## ITEMS

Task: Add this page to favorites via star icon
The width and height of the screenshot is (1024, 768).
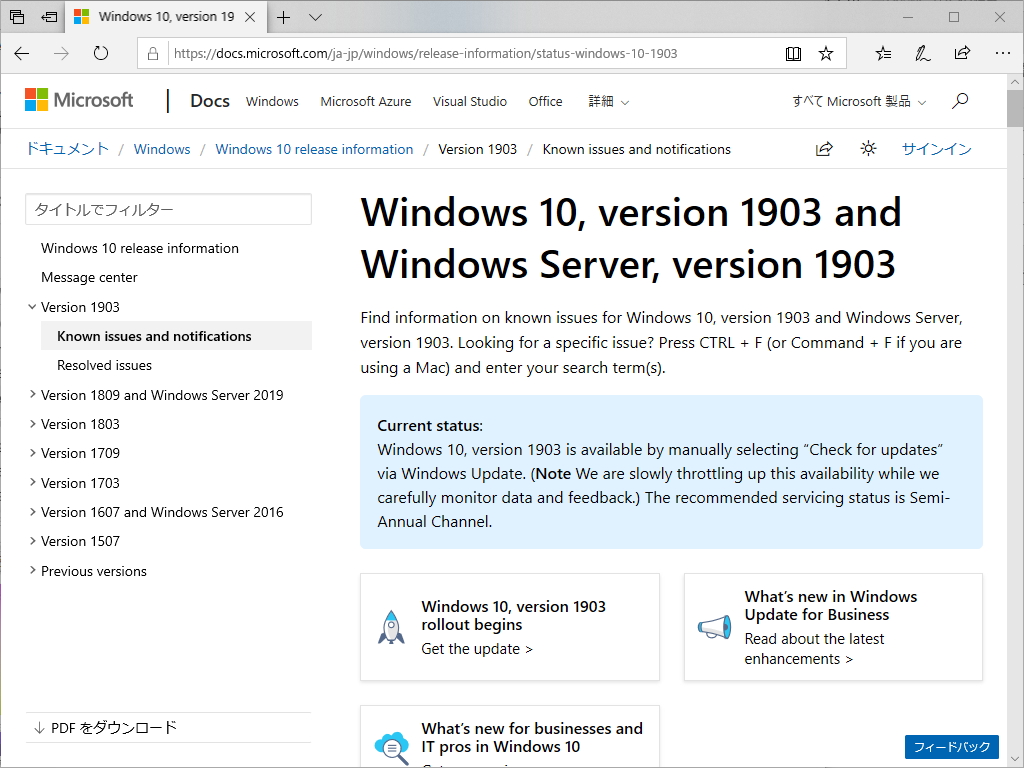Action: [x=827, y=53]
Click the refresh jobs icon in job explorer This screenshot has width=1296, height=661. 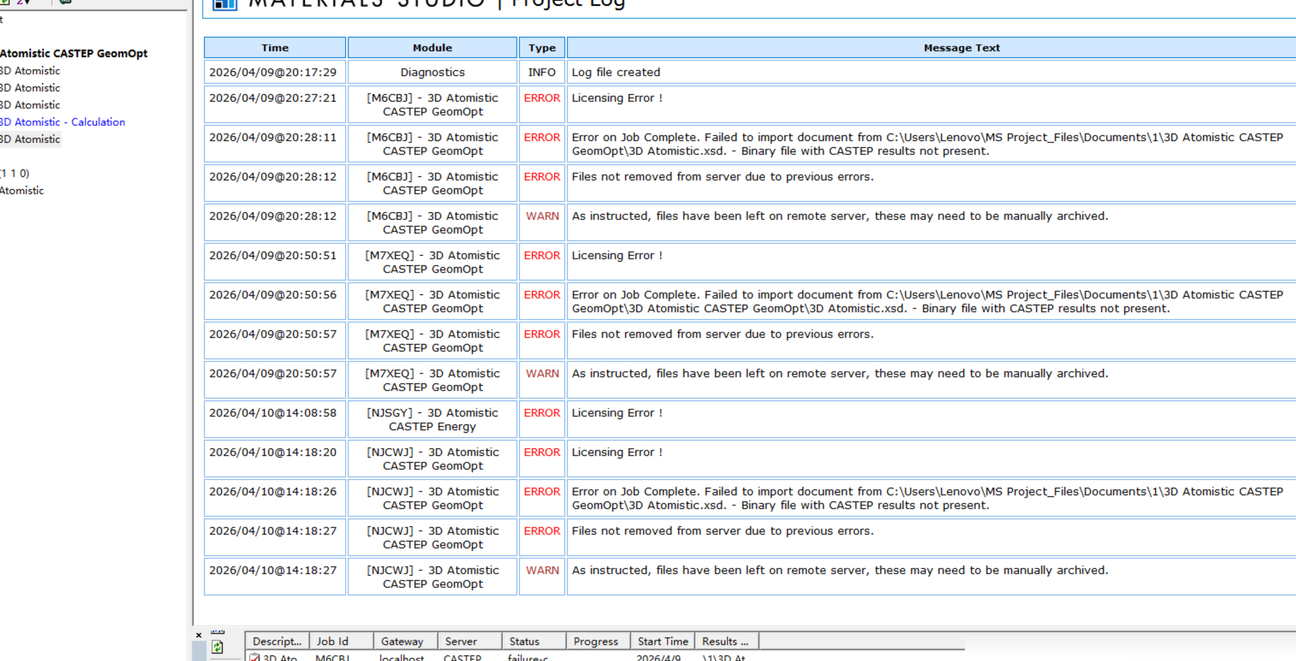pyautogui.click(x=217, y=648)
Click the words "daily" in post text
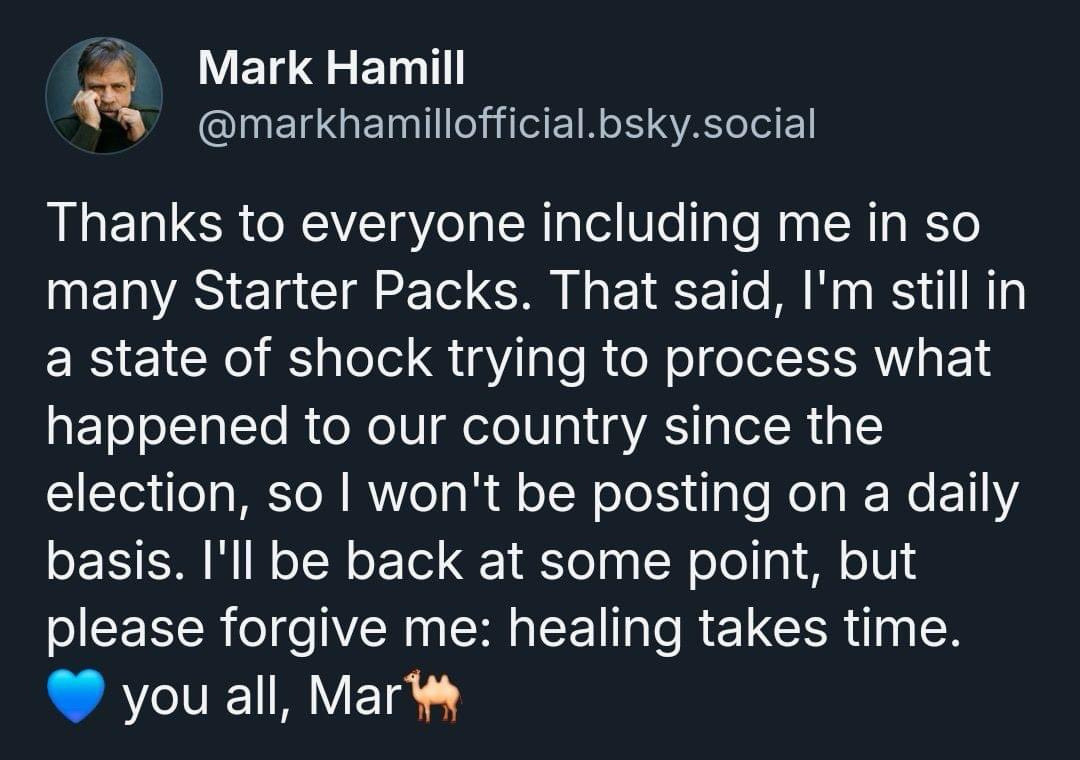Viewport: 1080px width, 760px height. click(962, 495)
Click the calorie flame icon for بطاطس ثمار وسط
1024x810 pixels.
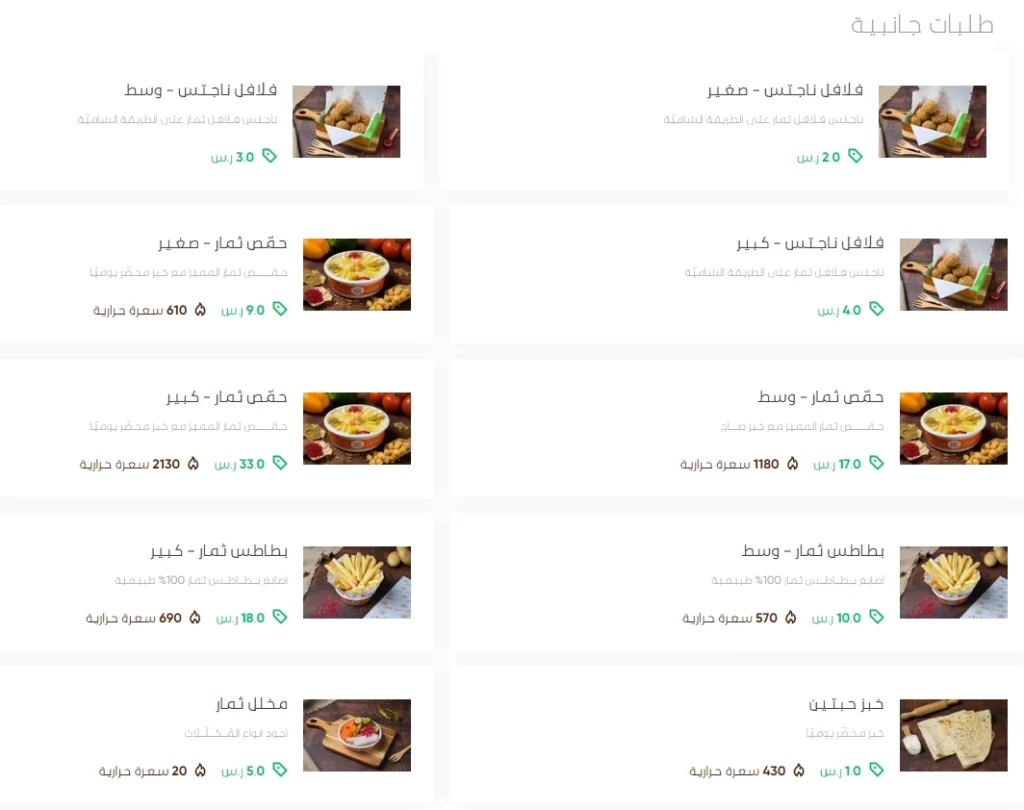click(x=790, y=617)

## OBJECTIVE
Reproduce the entries from the line containing "Click the calorie" through the end of the entries, both ends included and with the requests kept, shifting every coordinate in the answers by -72. Omit the pictures from your reproduction.

## PROBLEM SOLUTION
Click the calorie flame icon for بطاطس ثمار وسط
1024x810 pixels.
click(x=718, y=545)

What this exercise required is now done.